L’articolo mi trova d’accordo praticamente su tutto – ed immagino Eva che salta felice nel suo salotto – disturbare i clienti non si fa, non ci si alza, non si usa il flash. Si usano macchinette senza otturatore e s’inquadra solo il cibo, non i vicini di tavolo.
Però, come ho detto prima, tira fuori l’argomento dello “spionaggio industriale”. E quello mi fa innervosire.
Mica con la Perasso ma con quella mentalità vuota di chi pensa che una foto gli porti via l’anima del piatto o del locale. Adrià nel libro “La cucina reinventata” elogia la diffusione come strumento che gli garantisce il riconoscimento su una tecnica o un piatto e di conseguenza un guadagno.
Ma forse è un problema mio. Nel mio lavoro ho colleghi che non lasciano i loro materiali a nessuno; li hanno fatti loro e li possono utilizzare soltanto loro. Io lascio sempre tutto (in formato pdf e senza la possibilità di copia e incolla sia ben chiaro) tanto cosa potrebbe succedere? Come li uso io non li userà nessun altro, qualcuno li sfrutterà meglio e tanti peggio, ma come me nessuno. Ma chi li avrà sarà contento, se li potrà leggere e studiare, prendere spunto e penserà a me come ad un generoso, disposto alla collaborazione e al confronto.

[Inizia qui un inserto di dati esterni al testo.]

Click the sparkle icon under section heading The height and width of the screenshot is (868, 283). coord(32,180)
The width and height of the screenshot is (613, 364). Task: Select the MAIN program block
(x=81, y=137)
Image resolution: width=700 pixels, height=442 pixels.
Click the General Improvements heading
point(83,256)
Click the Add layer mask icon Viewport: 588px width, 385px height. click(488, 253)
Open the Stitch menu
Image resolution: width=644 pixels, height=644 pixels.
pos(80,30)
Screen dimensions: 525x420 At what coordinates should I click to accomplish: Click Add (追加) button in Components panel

Potrò fare la foto e copiare un impiattamento, io collega cattivo che ti voglio portar via clienti, ma alla fine farò un piatto diverso. Forse migliore o forse peggiore.

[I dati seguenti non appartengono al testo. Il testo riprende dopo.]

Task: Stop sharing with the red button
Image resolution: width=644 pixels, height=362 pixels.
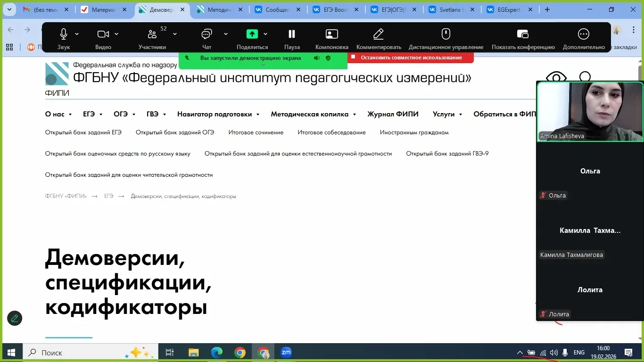Action: point(411,58)
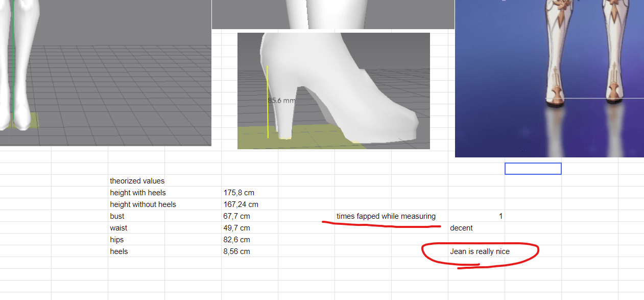Select the 'Jean is really nice' cell
The width and height of the screenshot is (644, 300).
pos(480,251)
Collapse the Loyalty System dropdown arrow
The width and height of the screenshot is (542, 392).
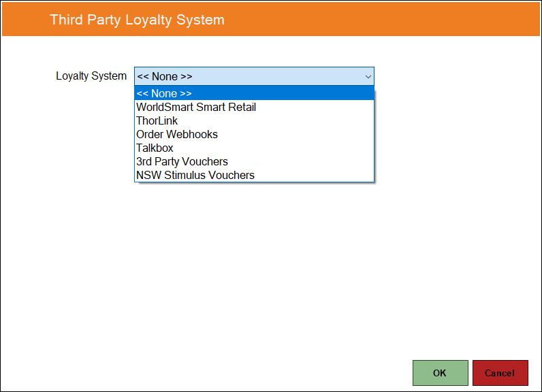(x=368, y=76)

Se le foto non me le fai fare (nel rispetto degli altri presenti in sala), a me che le voglio fare per ricordarmi cosa ho mangiato e far paragoni e mostrarlo agli amici e magari scriverne in rete, mi viene il dubbio. Se non me le lasci fare è perché pensi che ci sia qualcosa di sbagliato in quello che mi porti in tavola? Temi il mio giudizio e di non fare bene il tuo lavoro? Sei una persona cattiva che non mi fa giocare il mio gioco?
O forse sei timoroso che io sia effettivamente uno che scrive di cibo (ma quanto è brutto food blogger) che ti giudicherà. Potrai dire che ancora non ho pagato e quindi quello che c’è sul piatto è tuo ma poi il giudizio, e magari possiamo discutere sulle competenze di chi giudica, arriva comunque.

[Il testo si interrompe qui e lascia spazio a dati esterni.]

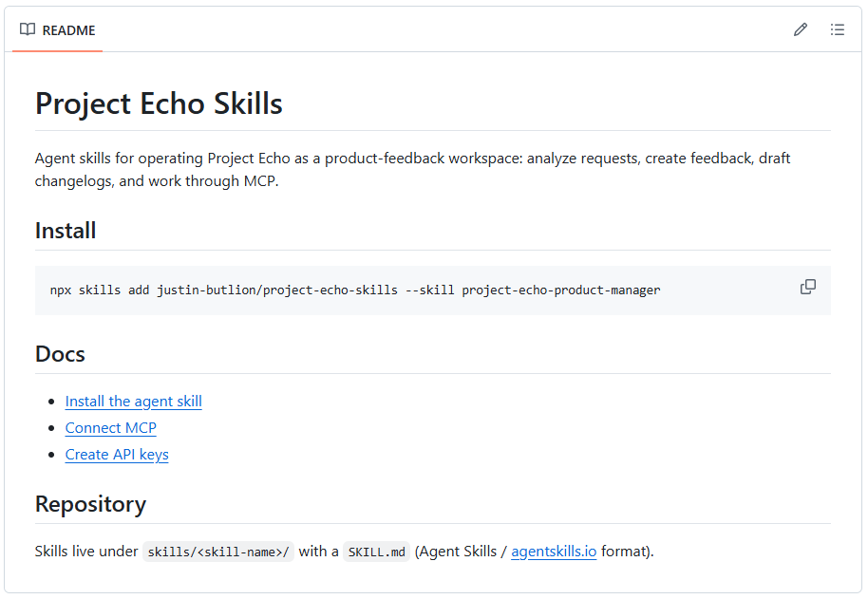Click the Install section heading
Screen dimensions: 868x599
coord(66,231)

O forse sei come me che mi nascondo dietro ad un disegno ed un nome falso.
Che fare? Lasciare la rete libera di raccontarti o restare chiuso nella tua boccia di vetro? Tanto non si sfugge, non potremo rimanere “impuniti” per sempre.
Lo so che l’articolo è di gennaio e sono passati molti mesi. L’ho visto ora e ora lo commento (e rileggendolo nemmeno troppo bene). Abbiate pazienza.